▼
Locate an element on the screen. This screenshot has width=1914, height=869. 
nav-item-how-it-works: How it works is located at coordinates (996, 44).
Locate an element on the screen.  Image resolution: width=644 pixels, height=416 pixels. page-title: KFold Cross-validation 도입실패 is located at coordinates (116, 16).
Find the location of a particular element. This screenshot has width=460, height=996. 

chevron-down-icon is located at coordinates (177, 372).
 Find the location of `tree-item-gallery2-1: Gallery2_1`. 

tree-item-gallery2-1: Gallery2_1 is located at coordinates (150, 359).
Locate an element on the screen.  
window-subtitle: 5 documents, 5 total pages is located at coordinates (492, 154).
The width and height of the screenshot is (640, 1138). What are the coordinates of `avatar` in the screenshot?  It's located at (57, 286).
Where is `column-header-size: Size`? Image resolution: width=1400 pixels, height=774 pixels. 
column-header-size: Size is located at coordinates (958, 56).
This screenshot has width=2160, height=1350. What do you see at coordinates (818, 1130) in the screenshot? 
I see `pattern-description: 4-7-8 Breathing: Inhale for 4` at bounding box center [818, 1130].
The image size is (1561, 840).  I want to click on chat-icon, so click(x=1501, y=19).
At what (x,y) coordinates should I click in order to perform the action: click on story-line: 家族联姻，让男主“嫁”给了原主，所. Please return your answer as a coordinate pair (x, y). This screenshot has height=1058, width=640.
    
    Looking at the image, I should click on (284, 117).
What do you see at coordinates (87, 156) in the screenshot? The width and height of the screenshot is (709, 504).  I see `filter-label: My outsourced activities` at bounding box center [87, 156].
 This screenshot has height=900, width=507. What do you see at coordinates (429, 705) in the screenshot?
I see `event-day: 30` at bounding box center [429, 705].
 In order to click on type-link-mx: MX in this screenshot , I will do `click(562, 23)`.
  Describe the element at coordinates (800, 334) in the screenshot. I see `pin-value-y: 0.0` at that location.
▲
ASSIGNED TASK —
Repeat every one of the items above, word for word and in the same order.

EXERCISE SOLUTION —
Locate an element on the screen. This screenshot has width=1914, height=869. 
nav-item-how-it-works: How it works is located at coordinates (996, 44).
Locate an element on the screen.  Image resolution: width=644 pixels, height=416 pixels. page-title: KFold Cross-validation 도입실패 is located at coordinates (116, 16).
Find the location of a particular element. This screenshot has width=460, height=996. 

chevron-down-icon is located at coordinates (177, 372).
 Find the location of `tree-item-gallery2-1: Gallery2_1`. 

tree-item-gallery2-1: Gallery2_1 is located at coordinates (150, 359).
Locate an element on the screen.  
window-subtitle: 5 documents, 5 total pages is located at coordinates (492, 154).
The width and height of the screenshot is (640, 1138). What are the coordinates of `avatar` in the screenshot?  It's located at (57, 286).
Where is `column-header-size: Size`? Image resolution: width=1400 pixels, height=774 pixels. 
column-header-size: Size is located at coordinates (958, 56).
This screenshot has width=2160, height=1350. What do you see at coordinates (818, 1130) in the screenshot? 
I see `pattern-description: 4-7-8 Breathing: Inhale for 4` at bounding box center [818, 1130].
The image size is (1561, 840).  I want to click on chat-icon, so click(x=1501, y=19).
At what (x,y) coordinates should I click in order to perform the action: click on story-line: 家族联姻，让男主“嫁”给了原主，所. Please return your answer as a coordinate pair (x, y). This screenshot has height=1058, width=640.
    
    Looking at the image, I should click on (284, 117).
What do you see at coordinates (87, 156) in the screenshot? The width and height of the screenshot is (709, 504).  I see `filter-label: My outsourced activities` at bounding box center [87, 156].
 This screenshot has height=900, width=507. What do you see at coordinates (429, 705) in the screenshot?
I see `event-day: 30` at bounding box center [429, 705].
 In order to click on type-link-mx: MX in this screenshot , I will do `click(562, 23)`.
  Describe the element at coordinates (800, 334) in the screenshot. I see `pin-value-y: 0.0` at that location.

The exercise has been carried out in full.